Whether or not he has dyslexia, I think he's probably being disruptive because he can't do the work for one reason or another.

Binkytub Wed 28-Nov-12 08:58:14

IndigoBelle Both, behaviour and work it seems. On reflection, not sure the point she was making about him needing to work to get by.
We have been worried about him since the beginning of the year and i have asked him a few times if everything is okay at school. He's insistent that it is. I think he is quite anxious at the beginning of every school year, and that comes out as disruptive behaviour... but I don't want to be one of those parents who makes excuses for their kid's rubbish behaviour.
He was a late talker and so a late reader but reads avidly now. Spelling not bad but handwriting, grammar and presentation all awful!
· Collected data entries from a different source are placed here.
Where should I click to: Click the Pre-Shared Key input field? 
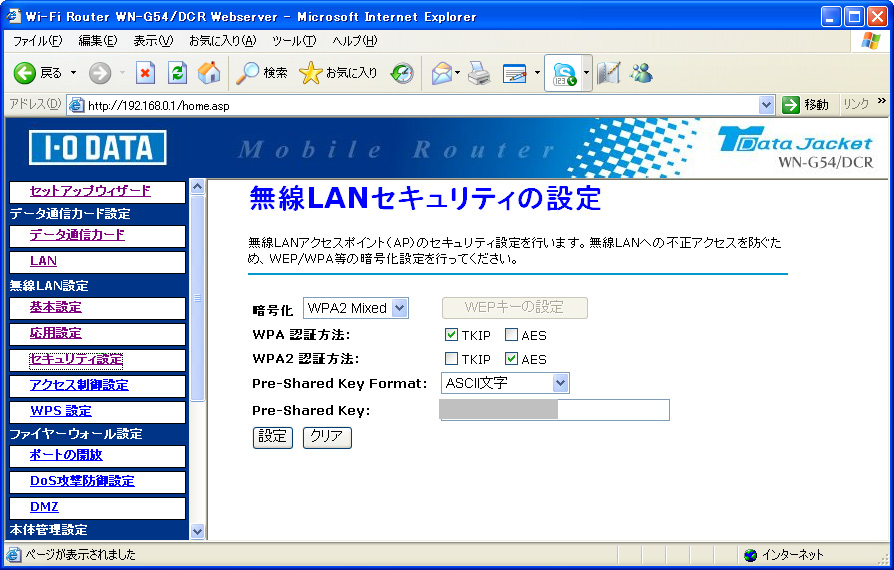coord(555,410)
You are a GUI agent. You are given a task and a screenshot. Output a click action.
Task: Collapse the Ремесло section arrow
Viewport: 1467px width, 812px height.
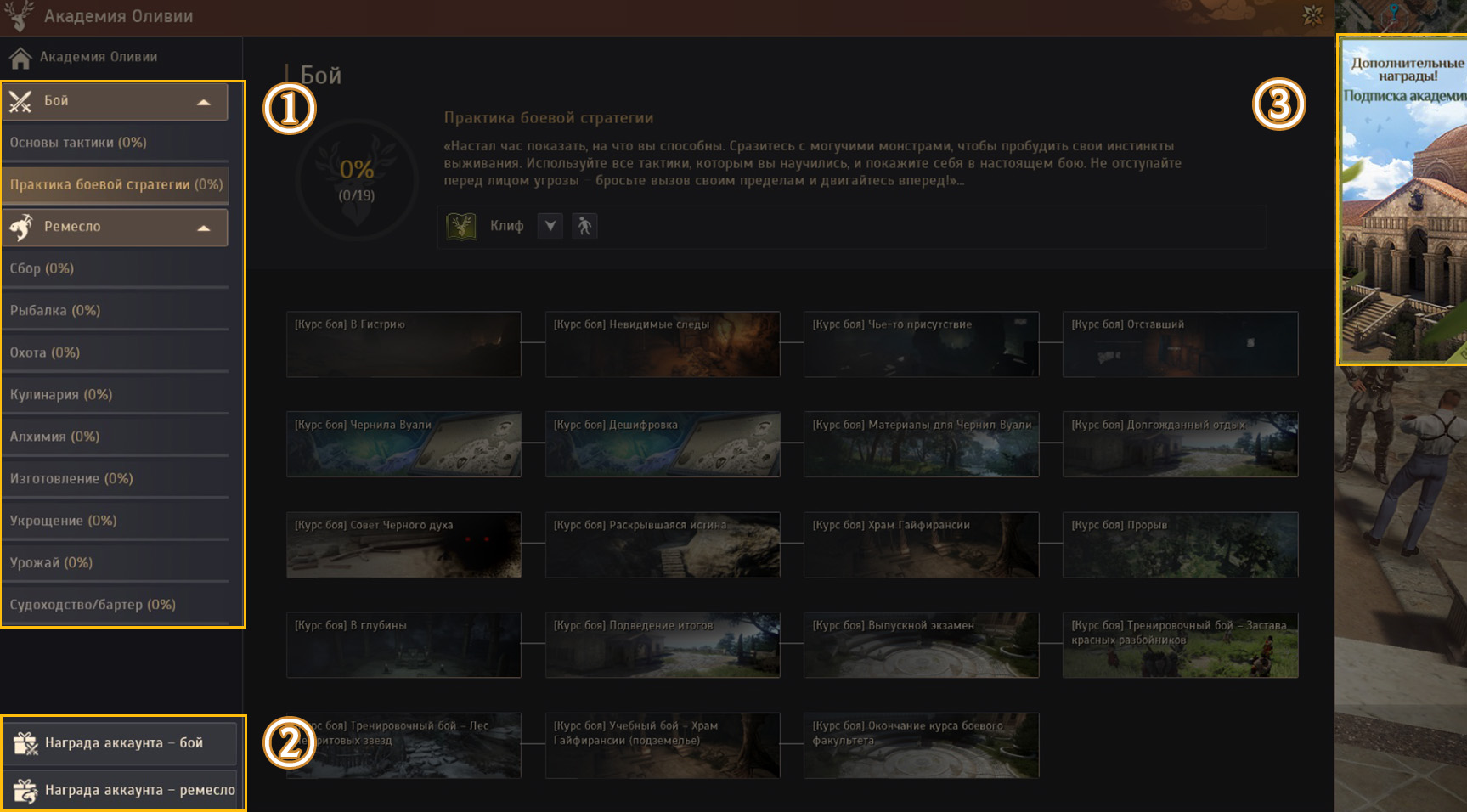pyautogui.click(x=204, y=228)
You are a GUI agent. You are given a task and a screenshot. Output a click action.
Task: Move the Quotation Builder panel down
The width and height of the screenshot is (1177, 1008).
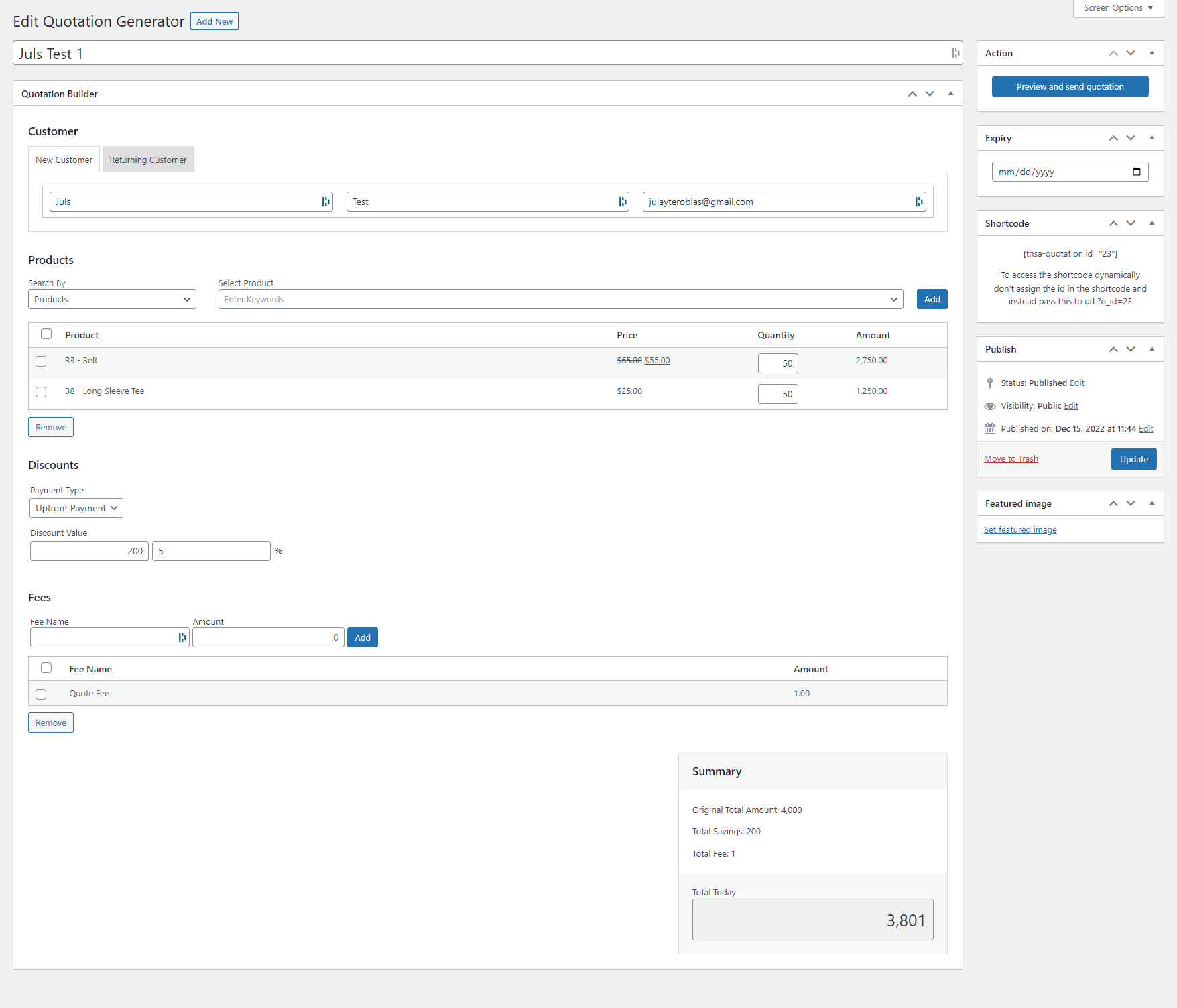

Just to point out if he's achieving a 4b in maths now then he's already at end of Y6 expectations (& so quite bright) and therefore should be encouraged to work towards a L5. Maybe if this was presented to him as a challenge he'd have something to work towards?

Hope things improve soon.

IndigoBelle Wed 28-Nov-12 07:27:45

Is his work going backwards? Or his behaviour?

Do you agree with the teacher that 'he's not bright enough to just cruise'? Or do you feel he actually is quite bright?

Do you think he's playing the class clown in order to cover up that the work's too hard? Or in order to cover up something else?

Did he find learning to read easy? How's his spelling?

learnandsay Tue 27-Nov-12 23:04:22

I have seen lots of threads about Y6 boys messing around. A common theory is that they've just outgrown primary school. I'm sorry, I have no ideas of my own. I have no boys and no children that age.

Binkytub Tue 27-Nov-12 21:51:45

Just got back from DS parent teacher meeting. Unfortunately, my son seems to be doing really badly. Although the teacher was lovely and keen to point out what an essentially nice boy he is, he seems to be averaging a 3b in English and a 4b in maths. He's always disliked English despite us reading to him daily and encouraging him as much as we can but he's actually pretty good at maths, or so we thought. He is trying to make jokes in class and distracting other children who are trying to work hard. The teacher also said that she feels he could do much better but he's not bright enough to just cruise the way he is. I sense she's growing weary...
We're not pushy parents and have got stricter and stricter with him since the beginning of the school year to try to make him behave better and put more effort into his homework but it really seems to be having the opposite effect.
Should we be doing more with him? Less with him? I feel like a failure and I was worried before this meeting but it was worse than I anticipated! I am meeting the teacher after school on Thursday with DS to talk about how he's getting on and to try to make a plan etc.
If anyone has any advice at all, I'd be really grateful!